Saved data entries:

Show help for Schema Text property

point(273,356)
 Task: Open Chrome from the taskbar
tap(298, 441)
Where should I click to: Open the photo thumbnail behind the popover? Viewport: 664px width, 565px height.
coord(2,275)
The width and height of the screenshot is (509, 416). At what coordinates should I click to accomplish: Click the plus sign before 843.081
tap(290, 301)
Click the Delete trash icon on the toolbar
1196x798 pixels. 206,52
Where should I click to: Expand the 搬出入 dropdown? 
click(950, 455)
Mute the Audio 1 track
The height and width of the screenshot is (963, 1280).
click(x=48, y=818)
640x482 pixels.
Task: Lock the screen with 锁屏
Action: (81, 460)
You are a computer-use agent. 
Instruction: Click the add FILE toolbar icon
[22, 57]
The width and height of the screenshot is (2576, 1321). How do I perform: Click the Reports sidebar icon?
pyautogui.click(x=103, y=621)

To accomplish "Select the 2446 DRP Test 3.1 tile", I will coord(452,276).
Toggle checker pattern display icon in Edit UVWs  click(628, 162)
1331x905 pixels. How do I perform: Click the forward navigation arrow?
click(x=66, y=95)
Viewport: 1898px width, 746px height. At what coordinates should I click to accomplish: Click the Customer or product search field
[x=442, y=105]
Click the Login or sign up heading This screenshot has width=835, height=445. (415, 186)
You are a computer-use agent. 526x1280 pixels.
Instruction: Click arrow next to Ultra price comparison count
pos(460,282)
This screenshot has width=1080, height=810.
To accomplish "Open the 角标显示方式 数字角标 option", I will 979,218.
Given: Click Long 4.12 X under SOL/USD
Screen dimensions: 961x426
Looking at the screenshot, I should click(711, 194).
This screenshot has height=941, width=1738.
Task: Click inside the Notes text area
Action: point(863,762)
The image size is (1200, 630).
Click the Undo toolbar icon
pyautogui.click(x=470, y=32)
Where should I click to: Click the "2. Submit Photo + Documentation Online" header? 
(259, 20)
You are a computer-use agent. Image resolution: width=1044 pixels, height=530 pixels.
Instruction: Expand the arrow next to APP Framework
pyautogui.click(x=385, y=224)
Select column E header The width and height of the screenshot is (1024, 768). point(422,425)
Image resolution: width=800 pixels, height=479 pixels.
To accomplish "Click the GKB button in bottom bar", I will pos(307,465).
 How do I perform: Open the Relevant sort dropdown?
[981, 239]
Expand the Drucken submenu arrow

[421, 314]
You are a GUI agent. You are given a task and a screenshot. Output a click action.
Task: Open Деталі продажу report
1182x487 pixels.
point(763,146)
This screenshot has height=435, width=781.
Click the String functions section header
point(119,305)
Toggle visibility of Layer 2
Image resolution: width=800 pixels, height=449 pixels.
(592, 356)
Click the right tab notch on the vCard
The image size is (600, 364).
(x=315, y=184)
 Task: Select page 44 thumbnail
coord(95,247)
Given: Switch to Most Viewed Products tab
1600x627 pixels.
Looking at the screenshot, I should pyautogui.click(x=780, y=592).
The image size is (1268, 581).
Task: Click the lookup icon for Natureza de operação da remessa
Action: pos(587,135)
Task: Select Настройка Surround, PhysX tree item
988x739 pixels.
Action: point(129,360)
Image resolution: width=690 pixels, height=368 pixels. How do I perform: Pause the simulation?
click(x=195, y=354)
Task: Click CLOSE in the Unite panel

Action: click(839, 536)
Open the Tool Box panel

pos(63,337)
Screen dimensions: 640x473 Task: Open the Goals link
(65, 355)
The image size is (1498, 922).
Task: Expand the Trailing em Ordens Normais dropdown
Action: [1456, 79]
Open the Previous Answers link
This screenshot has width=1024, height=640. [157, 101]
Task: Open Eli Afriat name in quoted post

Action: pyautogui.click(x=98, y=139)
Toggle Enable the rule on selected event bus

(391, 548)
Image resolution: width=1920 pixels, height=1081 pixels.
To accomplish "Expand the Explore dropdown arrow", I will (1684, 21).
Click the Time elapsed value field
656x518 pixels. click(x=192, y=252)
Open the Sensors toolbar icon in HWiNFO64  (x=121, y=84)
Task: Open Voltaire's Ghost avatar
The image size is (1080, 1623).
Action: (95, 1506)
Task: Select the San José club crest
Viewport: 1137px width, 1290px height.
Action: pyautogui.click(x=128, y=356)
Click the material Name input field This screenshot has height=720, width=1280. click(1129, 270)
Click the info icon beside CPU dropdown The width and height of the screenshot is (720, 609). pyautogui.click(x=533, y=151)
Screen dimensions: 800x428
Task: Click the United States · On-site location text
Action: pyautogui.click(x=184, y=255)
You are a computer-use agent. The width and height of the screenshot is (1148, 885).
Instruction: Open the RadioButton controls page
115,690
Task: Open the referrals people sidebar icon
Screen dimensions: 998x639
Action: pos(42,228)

◆ **What you need to do**
Pull out every line of the entries that includes the word "computer".

◆ **Exercise result**
You are a computer-use agent. 
You are a computer-use agent. 526x1280 pixels.
You are a computer-use agent. Image resolution: width=1044 pixels, height=530 pixels.
You are a computer-use agent. The width and height of the screenshot is (1148, 885).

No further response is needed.